Он опять плюнул.
— Вас привели сюда, чтобы сфотографировать, — проинформировал охранник и захохотал. Ему было так весело, что он согнулся пополам и хлопнул себя по ляжке.
Остальные охранники тоже смеялись. Один из них стал изображать, как испугались пленницы: он вертелся в углу и кричал: «Мама! Мама!», передразнивая Сару.
Надзиратели рассмеялись еще громче.
Вдруг Майада поняла, что происходит. Тюремщики Баладият заскучали, и один из них придумал новый способ напугать женщин.
Некоторые из них все еще рыдали. Трое без сознания лежали на полу.
Майада онемела. Она с трудом подошла к тому месту, где ей велели встать, чтобы сфотографировать.
После этого она похромала в угол и съежилась, наблюдая, как фотографируют сокамерниц.
Через час женщин отвели обратно в камеру. Все молчали. Майада лежала на нарах, повернувшись лицом к стене, и рыдала. Впервые слезы принесли ей облегчение. Она не умерла сегодня. Возможно, Бог позволит ей снова увидеть своих детей.
Фальшивая казнь в тот вечер только разожгла аппетит жестоких охранников. Всю ночь в стенах Баладият раздавались вопли агонии.
Пыточная находилась всего в нескольких дверях от камеры номер 52, и Майада слышала каждый стон. Несколько лет назад она прочитала книгу Александра Солженицына «Архипелаг ГУЛАГ», в которой он писал, что куда ужаснее слышать крики боли других сокамерников, чем мучиться самому. Теперь Майада понимала, что он имел в виду.
Подползла длинная ночь. По бетонным коридорам громыхали тяжелые башмаки, надзиратели избивали людей, раздавались крики заключенных.
Заслышав страшный топот, женщины-тени пугались, что в двери камеры повернется ключ.
На восходе раздался призыв к молитве: «Аллах велик, и нет Бога, кроме Аллаха, и Мохаммед — посланник Аллаха! Спешите на молитву, спешите на молитву! Аллах велик, и нет Бога, кроме Аллаха».
Женщины с радостью встречали утро. Призыв к молитве на восходе принес им надежду. После тихой молитвы в душной камере началась суматоха — двадцать женщин готовились к новому дню. Они приглаживали платья, закалывали длинные волосы в пучки и по очереди ходили в туалет, а потом молча сидели и ждали, когда принесут еду. Помолившись, Майада легла на нары. Ей не хотелось говорить. Она скрестила руки и стала нервно поглаживать себя по плечам, разглядывая сокамерниц.

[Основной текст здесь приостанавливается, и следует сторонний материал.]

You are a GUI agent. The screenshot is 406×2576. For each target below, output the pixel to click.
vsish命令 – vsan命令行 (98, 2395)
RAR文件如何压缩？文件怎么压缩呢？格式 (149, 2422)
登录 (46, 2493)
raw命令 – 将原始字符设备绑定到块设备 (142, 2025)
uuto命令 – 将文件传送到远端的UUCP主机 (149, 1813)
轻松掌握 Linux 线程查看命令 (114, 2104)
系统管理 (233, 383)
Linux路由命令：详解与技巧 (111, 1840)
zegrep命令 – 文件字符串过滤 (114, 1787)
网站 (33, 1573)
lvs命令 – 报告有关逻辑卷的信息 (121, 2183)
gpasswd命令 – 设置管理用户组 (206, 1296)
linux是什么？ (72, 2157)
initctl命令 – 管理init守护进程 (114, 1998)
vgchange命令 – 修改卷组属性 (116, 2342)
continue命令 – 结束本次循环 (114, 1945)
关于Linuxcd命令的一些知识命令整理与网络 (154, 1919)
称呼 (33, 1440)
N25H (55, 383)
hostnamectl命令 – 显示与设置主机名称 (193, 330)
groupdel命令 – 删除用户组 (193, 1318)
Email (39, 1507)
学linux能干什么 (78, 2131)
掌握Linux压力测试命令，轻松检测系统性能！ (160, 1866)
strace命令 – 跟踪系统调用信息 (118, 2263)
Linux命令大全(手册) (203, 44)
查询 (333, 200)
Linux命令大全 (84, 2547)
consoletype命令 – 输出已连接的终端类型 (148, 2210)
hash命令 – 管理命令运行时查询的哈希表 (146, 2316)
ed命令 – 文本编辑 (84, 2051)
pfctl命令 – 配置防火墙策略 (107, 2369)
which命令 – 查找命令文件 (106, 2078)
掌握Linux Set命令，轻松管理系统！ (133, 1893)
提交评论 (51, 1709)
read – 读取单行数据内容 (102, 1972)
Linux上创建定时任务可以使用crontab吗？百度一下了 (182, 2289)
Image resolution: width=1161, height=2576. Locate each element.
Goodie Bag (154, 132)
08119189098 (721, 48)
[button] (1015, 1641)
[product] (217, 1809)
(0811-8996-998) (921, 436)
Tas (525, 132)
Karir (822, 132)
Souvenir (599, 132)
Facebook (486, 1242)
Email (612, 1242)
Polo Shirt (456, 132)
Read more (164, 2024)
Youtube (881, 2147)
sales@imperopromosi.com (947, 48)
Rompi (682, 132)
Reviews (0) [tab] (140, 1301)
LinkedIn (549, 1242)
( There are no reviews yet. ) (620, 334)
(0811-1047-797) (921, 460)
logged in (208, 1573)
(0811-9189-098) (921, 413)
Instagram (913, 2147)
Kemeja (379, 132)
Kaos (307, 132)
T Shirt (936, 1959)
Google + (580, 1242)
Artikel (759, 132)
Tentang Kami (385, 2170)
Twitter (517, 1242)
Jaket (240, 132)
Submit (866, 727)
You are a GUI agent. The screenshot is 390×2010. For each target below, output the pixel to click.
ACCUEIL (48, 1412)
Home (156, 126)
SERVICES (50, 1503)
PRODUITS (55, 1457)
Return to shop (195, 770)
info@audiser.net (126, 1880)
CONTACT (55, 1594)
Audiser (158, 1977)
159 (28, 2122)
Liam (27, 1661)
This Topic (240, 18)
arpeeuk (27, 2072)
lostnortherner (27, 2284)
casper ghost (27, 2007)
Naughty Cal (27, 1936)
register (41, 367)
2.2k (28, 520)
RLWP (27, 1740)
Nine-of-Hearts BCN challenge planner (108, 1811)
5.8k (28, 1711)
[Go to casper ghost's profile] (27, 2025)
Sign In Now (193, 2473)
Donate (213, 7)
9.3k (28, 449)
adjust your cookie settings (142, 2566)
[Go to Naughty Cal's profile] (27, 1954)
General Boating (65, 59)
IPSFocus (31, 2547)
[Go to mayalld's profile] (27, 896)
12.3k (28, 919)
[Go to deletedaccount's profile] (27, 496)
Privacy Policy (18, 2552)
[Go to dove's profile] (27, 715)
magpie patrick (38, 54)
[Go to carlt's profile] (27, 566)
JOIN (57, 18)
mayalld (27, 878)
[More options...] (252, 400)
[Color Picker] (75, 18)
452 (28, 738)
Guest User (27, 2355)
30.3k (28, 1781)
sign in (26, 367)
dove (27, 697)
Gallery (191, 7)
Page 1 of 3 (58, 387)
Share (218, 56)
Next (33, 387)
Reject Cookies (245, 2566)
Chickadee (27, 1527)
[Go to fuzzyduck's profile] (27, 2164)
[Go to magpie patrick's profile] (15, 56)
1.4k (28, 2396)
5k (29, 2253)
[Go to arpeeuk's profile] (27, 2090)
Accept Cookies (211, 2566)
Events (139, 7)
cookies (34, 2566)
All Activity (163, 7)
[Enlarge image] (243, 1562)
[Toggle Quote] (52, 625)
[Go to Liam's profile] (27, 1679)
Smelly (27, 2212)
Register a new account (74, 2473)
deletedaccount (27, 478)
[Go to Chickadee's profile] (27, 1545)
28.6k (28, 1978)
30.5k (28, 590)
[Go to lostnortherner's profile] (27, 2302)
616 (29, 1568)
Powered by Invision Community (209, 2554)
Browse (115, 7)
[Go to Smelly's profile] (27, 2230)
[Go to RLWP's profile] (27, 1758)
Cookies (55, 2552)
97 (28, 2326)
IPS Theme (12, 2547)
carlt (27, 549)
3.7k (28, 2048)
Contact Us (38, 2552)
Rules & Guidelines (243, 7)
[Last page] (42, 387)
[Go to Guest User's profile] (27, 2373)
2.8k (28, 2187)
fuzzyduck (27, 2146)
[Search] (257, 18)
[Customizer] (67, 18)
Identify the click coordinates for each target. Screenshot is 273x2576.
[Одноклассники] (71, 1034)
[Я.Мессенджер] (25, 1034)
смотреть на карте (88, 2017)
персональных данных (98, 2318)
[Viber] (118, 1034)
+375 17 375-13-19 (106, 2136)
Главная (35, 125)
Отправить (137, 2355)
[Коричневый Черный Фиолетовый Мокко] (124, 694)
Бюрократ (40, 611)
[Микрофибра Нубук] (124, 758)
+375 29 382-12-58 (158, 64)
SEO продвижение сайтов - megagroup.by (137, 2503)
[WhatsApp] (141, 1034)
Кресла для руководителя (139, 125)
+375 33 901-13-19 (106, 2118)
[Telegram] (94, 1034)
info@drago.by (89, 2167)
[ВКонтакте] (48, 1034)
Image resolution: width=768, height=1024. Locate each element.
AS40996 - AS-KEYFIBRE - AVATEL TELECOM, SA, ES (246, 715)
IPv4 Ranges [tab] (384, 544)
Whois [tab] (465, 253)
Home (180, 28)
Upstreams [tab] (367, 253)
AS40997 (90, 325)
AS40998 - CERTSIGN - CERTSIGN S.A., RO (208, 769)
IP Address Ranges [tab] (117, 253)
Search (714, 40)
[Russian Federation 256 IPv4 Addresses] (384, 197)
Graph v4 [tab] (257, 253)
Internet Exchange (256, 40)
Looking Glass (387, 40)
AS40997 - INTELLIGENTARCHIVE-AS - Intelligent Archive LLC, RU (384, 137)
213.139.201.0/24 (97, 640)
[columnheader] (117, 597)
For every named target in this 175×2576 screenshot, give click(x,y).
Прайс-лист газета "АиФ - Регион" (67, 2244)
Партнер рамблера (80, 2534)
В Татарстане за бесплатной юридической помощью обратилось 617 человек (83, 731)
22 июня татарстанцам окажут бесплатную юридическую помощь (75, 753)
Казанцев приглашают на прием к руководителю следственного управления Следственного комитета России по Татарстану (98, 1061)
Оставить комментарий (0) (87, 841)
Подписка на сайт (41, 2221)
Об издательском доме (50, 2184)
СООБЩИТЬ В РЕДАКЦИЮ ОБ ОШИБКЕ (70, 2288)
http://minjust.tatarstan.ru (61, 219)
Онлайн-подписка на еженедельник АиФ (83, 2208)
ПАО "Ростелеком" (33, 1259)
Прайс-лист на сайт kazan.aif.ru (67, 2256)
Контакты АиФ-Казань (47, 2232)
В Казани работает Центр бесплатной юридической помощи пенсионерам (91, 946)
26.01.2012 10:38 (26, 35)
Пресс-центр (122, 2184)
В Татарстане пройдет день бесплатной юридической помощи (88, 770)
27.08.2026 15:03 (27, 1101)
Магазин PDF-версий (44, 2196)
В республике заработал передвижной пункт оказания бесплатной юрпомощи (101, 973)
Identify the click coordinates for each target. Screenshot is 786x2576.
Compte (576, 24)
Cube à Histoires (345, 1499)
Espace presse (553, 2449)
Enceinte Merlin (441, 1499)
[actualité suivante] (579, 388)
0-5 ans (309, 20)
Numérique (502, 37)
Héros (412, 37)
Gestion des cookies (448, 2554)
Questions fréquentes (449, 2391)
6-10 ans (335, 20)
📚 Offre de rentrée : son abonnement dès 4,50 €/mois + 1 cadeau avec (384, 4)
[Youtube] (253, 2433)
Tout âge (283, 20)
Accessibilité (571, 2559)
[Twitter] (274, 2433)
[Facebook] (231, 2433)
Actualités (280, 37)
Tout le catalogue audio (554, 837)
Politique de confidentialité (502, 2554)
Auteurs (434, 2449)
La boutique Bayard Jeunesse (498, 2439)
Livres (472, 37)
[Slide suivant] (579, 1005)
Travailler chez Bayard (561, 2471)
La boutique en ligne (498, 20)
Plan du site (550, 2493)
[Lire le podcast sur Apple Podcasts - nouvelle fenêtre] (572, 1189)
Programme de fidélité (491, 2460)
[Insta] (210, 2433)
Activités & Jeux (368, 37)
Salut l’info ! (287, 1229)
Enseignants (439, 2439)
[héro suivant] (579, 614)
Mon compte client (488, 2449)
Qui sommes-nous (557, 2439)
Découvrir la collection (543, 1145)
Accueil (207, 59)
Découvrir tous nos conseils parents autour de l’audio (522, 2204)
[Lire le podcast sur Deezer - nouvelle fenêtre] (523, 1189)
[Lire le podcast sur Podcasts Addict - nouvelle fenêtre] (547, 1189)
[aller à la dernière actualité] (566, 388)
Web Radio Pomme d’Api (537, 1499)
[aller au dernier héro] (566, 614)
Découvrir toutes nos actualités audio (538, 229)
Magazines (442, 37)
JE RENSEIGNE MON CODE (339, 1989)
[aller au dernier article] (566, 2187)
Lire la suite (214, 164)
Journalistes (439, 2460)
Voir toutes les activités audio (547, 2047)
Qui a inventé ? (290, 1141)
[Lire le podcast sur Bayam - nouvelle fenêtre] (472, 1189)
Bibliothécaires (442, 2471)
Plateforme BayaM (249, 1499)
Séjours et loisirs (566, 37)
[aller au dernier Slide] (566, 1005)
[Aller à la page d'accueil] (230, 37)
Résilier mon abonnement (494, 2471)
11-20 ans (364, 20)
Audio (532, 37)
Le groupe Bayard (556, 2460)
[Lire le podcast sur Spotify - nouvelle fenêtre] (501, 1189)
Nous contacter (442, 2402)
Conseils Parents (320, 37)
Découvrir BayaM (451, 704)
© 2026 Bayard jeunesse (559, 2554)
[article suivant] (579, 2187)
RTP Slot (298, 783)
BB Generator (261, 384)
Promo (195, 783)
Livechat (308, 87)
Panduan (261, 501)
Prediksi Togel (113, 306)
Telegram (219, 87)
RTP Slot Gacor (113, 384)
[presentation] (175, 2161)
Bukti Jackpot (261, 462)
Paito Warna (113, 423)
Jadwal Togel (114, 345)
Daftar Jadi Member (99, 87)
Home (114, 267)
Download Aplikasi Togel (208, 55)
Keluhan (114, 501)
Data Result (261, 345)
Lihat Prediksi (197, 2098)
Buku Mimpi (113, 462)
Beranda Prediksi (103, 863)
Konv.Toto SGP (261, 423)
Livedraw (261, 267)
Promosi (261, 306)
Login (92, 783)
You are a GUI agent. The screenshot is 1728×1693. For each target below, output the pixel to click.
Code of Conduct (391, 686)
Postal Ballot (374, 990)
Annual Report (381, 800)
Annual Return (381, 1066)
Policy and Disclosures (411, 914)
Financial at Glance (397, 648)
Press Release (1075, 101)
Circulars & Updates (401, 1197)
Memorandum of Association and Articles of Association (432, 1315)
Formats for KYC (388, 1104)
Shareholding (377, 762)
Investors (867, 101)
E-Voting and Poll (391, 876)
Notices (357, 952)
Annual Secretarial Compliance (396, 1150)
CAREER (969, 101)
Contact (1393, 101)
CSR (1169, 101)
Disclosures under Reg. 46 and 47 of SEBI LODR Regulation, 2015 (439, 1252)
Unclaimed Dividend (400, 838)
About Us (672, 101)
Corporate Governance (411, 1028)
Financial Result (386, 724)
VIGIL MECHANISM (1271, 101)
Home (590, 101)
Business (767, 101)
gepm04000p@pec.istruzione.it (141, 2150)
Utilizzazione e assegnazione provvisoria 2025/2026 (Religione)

Самара была тяжело ранена и не могла двигаться. Когда дали завтрак, Муна заняла место, которое обычно занимала Самара, и стала раздавать безвкусную пайку. Майада взяла кусочек хлеба и стаканчик с водой. Камера была слишком маленькой, чтобы все ее обитательницы могли расположиться с удобством, потому некоторые женщины-тени предпочли прогуливаться по крошечному помещению, съедая завтрак, состоящий из бобов, заплесневелого хлеба и тепловатой воды.
Через несколько часов после завтрака в тюремную дверь с грохотом постучали. В замке повернулся ключ, и в проеме сгрудились трое мужчин. Двадцать женщин встретили их беспокойным волнением и тихими стонами.
— Джамила! — заревел охранник. — Мы ждем!
Майада перевела взгляд на группку женщин, сидевших в задней части камеры. Джамила оказалась в тюрьме на три месяца раньше Майады, и ее пытали чаще других, за исключением Самары. В маленькой камере ей было негде укрыться; она корчилась, то поднимая, то опуская плечи. Конечно, ничто не могло помочь ей, и она выглядела ужасно жалко.
Майада смотрела на Джамилу. Она сидела на полу с другими женщинами. На ее лице был написан страх. Она приоткрыла рот, не прожевав до конца бобы и хлеб. После секундного замешательства женщина проглотила еду.
— Джамила! — во второй раз заорал охран ник. Дергая густыми черными бровями, он смотрел то на одну женщину, то на другую.
Тяжело вздохнув, Джамила уставилась на охранника. Ей было сорок восемь лет, у нее несколько дочерей и один сын. Год назад мужа и сына обвинили в том, что они — исламские активисты. Тайная полиция посреди ночи ворвалась в дом, чтобы арестовать их, но они обнаружили, что мужчины сбежали в Турцию. Тогда полицейские взяли в заложники Джамилу. Они заявили, что будут держать ее в тюрьме, пока ее родственники не вернутся в Ирак, чтобы их казнили. С первого дня заключения Джамила рыдала не переставая. Она объяснила, что горюет о своих прекрасных дочерях, которые живут без матери и отца. Мысли о детях не придавали ей смелости, и она погрузилась в черную депрессию.